Abismo e desempenho
Na quarta-feira (15) os parlamentares federais deram exemplo de presteza e de dedicação. Não houve trancamento da pauta, nem falta de quórum. A votação foi estendida para o bem dos trabalhos. Também, pudera, o projeto era digno de tamanho empenho. Pois se tratava do reajuste de seus próprios salários, assim como do presidente e do vice-presidente da República.
"Advogaram, portanto, em causa própria", diria o leitor. Aliás, diriam todos, ou quase todos os brasileiros. Mas não se pode deixar de reconhecer que os deputados federais e senadores deram mostra de que uma matéria - em razão da sua importância - pode, sem dúvida nenhuma, ser aprovada rapidamente. Basta, então, ter a chamada "vontade política". Esta se encontra intimamente ligada às necessidades imediatas dos parlamentares ou dos grupos, com os quais eles têm afinidade. Ainda que não seja a vontade do grosso da população. Até porque quando diz respeito ao interesse da imensa maioria da sociedade, a matéria demora a "aparecer na pauta de votação", e, ao aparecer no plenário, mesmo assim, ela, a matéria, corre sério risco de ficar "empacada".
Ao contrário, portanto, do que se viu na dita quarta-feira. O reajuste de salário dos parlamentares e do presidente e do vice foi aprovado "em menos de 10 minutos de discussão". Da Câmara Federal, a referida matéria foi encaminhada imediatamente ao Senado, onde os senadores a apreciaram no mesmo dia, e com a mesma rapidez.

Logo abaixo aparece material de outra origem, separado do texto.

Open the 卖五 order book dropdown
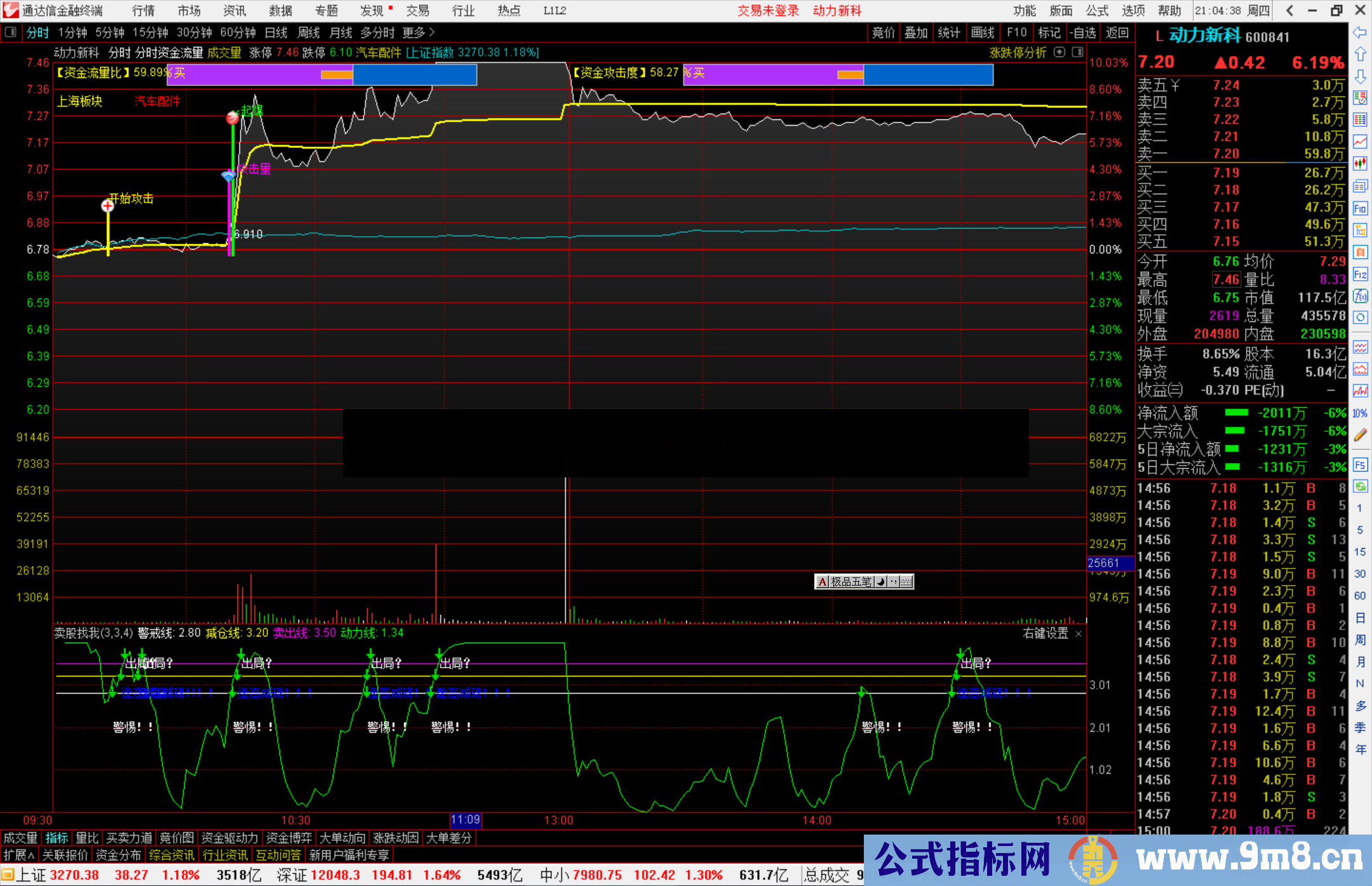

Essa pressa deve ser explicada pela relevância do objeto em discussão. Afinal, não "é justo" que os integrantes do Executivo e do Congresso Nacional continuem com subsídios defasados, "bastante aquém do que, de fato, merecem", além de muito distanciados ao dos ministros do Supremo Tribunal Federal. Daí a necessidade dos congressistas em elevar seus vencimentos, com intuito de equipará-los aos dos integrantes da Suprema Corte. Um "reajustezinho" de 61,8%, enquanto os do presidente do país e do vice-presidente foram aumentados em 133,9% em relação ao atual salário de R$ 11,4 mil.
Presente de Natal que, também, se estenderá aos deputados estaduais, conforme o parágrafo 2º do artigo 27 da Constituição Federal, cuja redação é a seguinte: "O subsídio dos deputados estaduais será fixado por lei de iniciativa da Assembleia Legislativa, na razão de, no máximo, setenta e cinco por cento daquele estabelecido, em espécie, para os deputados federais, observado o que dispõem os arts. 39, parágrafo 4º, 57, parágrafo 7º, 150, II, 153, III, e 153, parágrafo 2º, I. (Alterado pela EC-000.019-1998)". Reajuste que, igualmente, se estenderá aos vereadores, sempre de acordo com a Carta Magna, no seu artigo 29, inciso VI: "o subsídio dos vereadores será fixado pelas respectivas câmaras municipais em cada legislatura para a subsequente, observado o que dispõe esta Constituição, observados os critérios estabelecidos na respectiva Lei Orgânica e os seguintes limites máximos".
Esses aumentos não são automáticos, uma vez que dependem de projetos nos legislativos, sem, contudo, serem aplicados para a mesma legislatura. O que significa que a Assembleia Legislativa tem até o final deste ano para aprovar reajustes para os deputados estaduais que tomarão posse no início de 2011, e as câmaras municipais só poderão aprovar esse aumento no final de 2012, valendo para os que tomarão posse no início de 2013.
De todo modo - e isso é inegável - ocorrerá o efeito cascata. O que, por outro lado, cresce o abismo entre o Parlamento e a sociedade. Sobretudo quando se percebe o tamanho dos reajustes que, somado com uma série de outros gastos e benefícios dos parlamentares, cairá sobre as costas dos contribuintes.